L'Allemagne et la France semblent être entrées dans cette phase et sont donc menacées par la baisse de l'activité et l'augmentation des faillites. Le Japon a franchi une étape supplémentaire, « l'effondrement des prix des logements : les propriétaires se sentent moins riches et réduisent leurs dépenses ». Dans l'archipel, la crise de l'immobilier a eu d'importantes répercussions dans le secteur bancaire : la baisse de l'immobilier sur lequel reposaient nombre de leurs actifs a ruiné les banques qui ploient désormais sous le poids des créances douteuses et cessent de prêter. Pour se rassurer, les économistes français avancent que l'immobilier tient bon... Mais, en Allemagne, les logements ont perdu 2% de leur valeur en cinq ans. Ils estiment aussi que le système bancaire est sain. Pour combien de temps ? Si Alan Greenspan, par sa politique de prêts bon marché et George W. Bush, par ses cadeaux fiscaux, s'efforcent d'alimenter le moteur de la consommation, donc la croissance aux Etats-Unis, la Banque centrale européenne maintient des taux plus élevés et les autorités bruxelloises exigent des pays de l'Union une rigueur budgétaire qui pourrait faire chuter les investissements publics. La France a réduit les aides aux chômeurs et prévoit de baisser le montant des retraites.

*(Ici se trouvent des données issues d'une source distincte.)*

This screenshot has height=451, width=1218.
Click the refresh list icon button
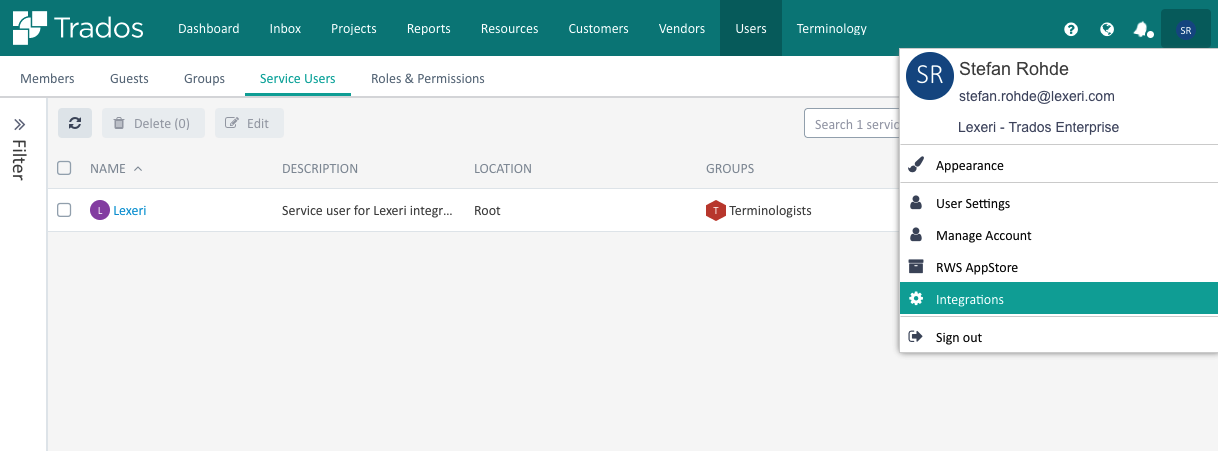click(x=75, y=123)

Les facteurs susceptibles d'engendrer la déflation sont trop nombreux pour être tous énoncés. Les pays émergents pourraient avoir joué un rôle dans la première phase. Les pays dits riches seraient sur le point de payer un lourd tribut aux politiques de délocalisation menées par leurs industriels. Des produits à prix cassés arrivent en nombre croissant sur leurs marchés, qui entraînent la fermeture de leurs usines ou obligent à une politique salariale draconienne. D'où une baisse des revenus et de la consommation.

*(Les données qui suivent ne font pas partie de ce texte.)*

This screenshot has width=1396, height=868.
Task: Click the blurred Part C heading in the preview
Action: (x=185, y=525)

Le mal viendrait surtout de Chine. Mais, quand une usine de biscuits ouvre en Egypte ou qu'un centre d'appels téléphoniques s'installe au Sénégal, l'effet déflationniste sur les salaires européens est le même. Ces supposés « coupables » de la déflation en seraient aussi les premières victimes. Un Européen désargenté n'achète plus les haricots verts du Kenya ou le cacao de Côte d'Ivoire. Et consomme moins de pétrole ou de gaz.
Les pays producteurs africains seraient donc touchés. Ajoutons, qu'en période de crise, la main-d'oeuvre immigrée est la plus fragile. Combien de salariés se verraient incapables d'envoyer le pécule habituel dans leurs pays d'origine ? La déflation, comme la peste, est terriblement contagieuse.